Oct. 9. So much significance tied up into just one date.

On October 9, 2001, the door closed on my mother's life. It wasn't sudden. It felt long and painfully not unexpected. It felt like we had been living with that initial cancer diagnosis in some way, shape, or form since the moment it happened. That, however, does not mean that the loss was any less than it was. Awful. Heartbreaking. The saddest moment in my then 22-year-old life. My beautiful, gracious, pervasively-late to everything mom. She wasn't my best friend, although if she had lived longer I'd like to think we would have reached BFF status and she could regale me with her own motherhood stories. She was my mom. She was an omnipresence. She would send a subscription of mail order vitamins and handfuls of one-a-day calendar sheets---even when I lived on the east coast. If she was within 80 miles of Carleton while I was there, she'd swing by for lunch, no question. She would call to talk to you and after hanging up would call you right back because she forgot to tell you one last thing.
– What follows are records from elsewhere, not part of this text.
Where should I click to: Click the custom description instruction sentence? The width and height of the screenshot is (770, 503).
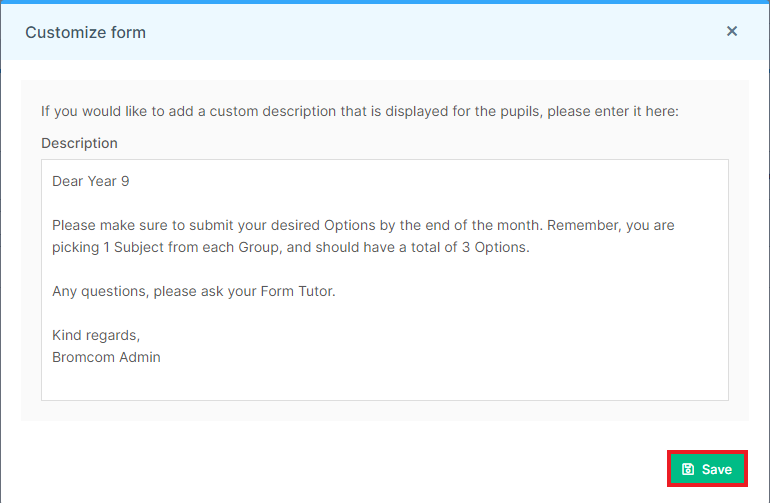coord(359,112)
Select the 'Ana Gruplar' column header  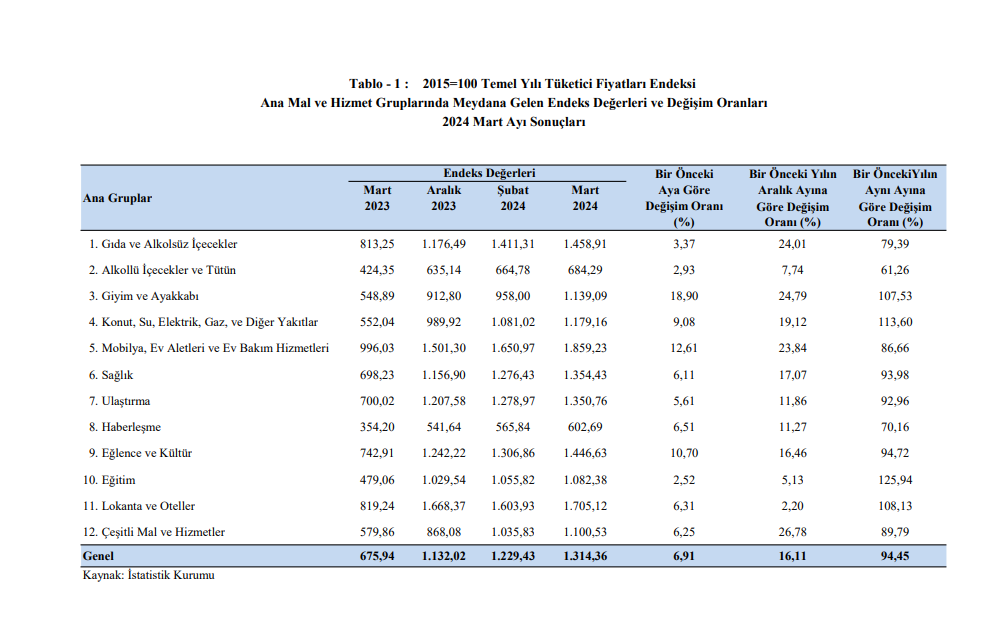(117, 198)
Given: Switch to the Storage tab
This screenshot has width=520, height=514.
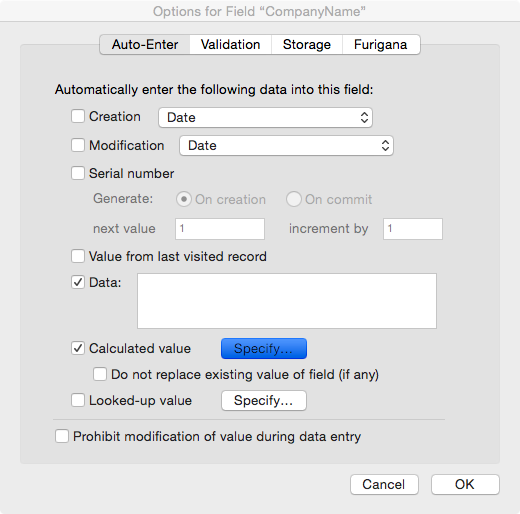Looking at the screenshot, I should click(307, 44).
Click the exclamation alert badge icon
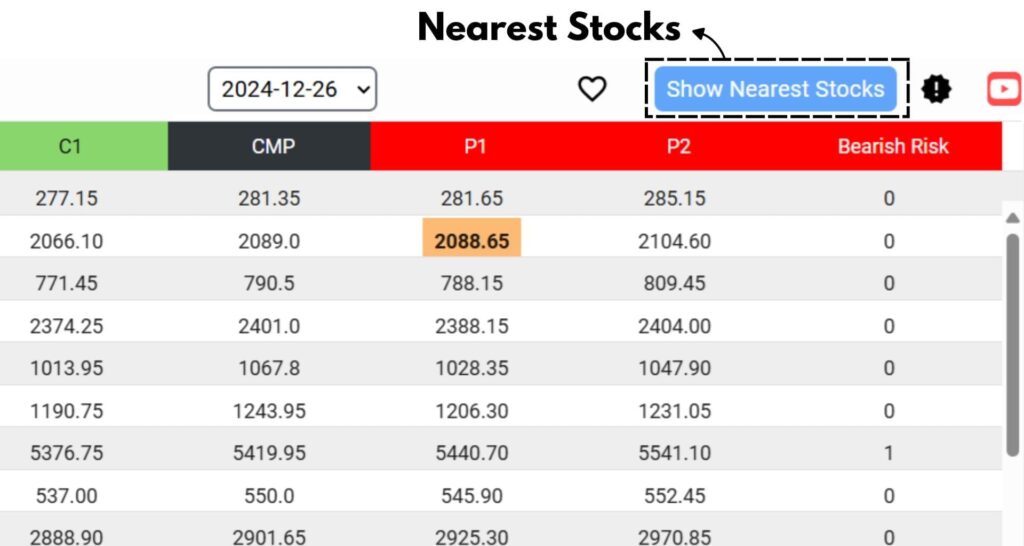1024x546 pixels. pos(936,89)
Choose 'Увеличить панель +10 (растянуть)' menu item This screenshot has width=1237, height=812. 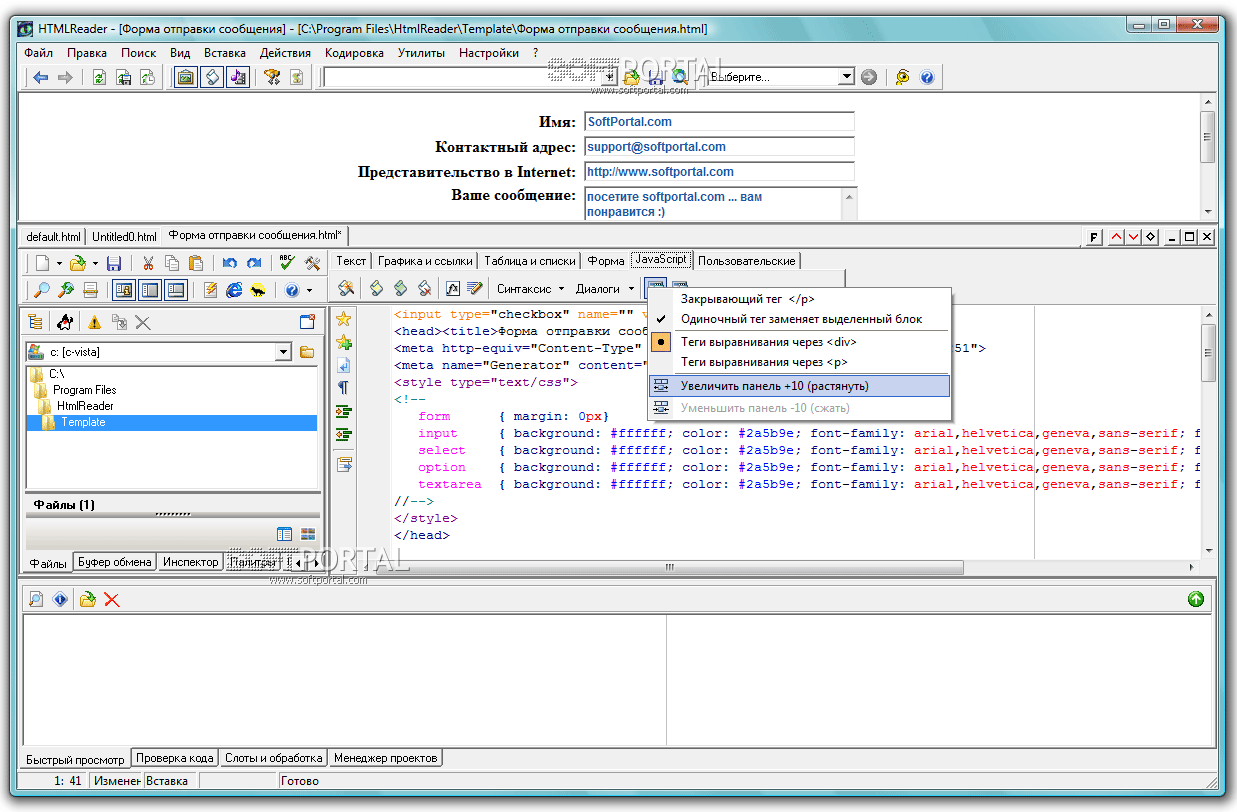pos(774,386)
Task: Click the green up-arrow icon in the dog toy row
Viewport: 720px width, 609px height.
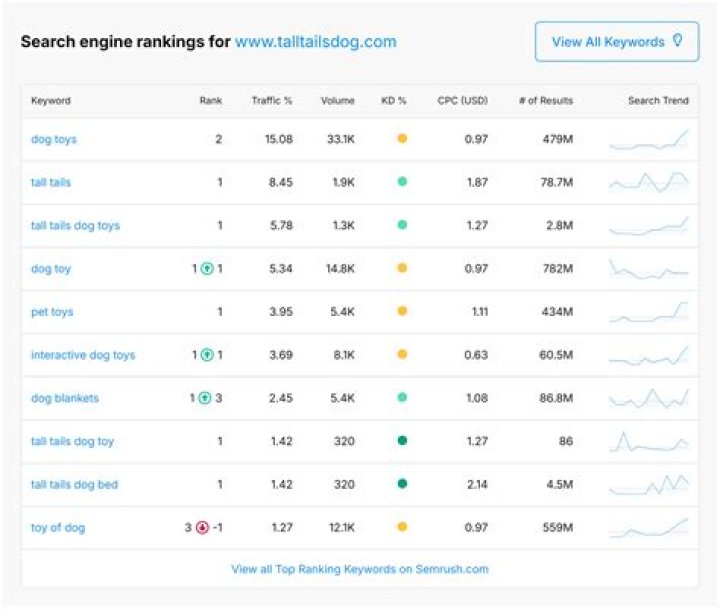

She would miss watching you cheer lead because she thought she could fit in one more visit with a friend. But she was always there, or at least found a way for you to remember she was there. Until she wasn't.



But then on October 9, 2010, she let me know how THERE she still is in such a huge way. On that day, the door and my heart opened onto J1's bright shining future. I became a mom exactly 9 years after losing mine. It doesn't get more poetic than that.



The most important girls in my life are tied together by this one day. It's one day. And it changed my life forever---twice.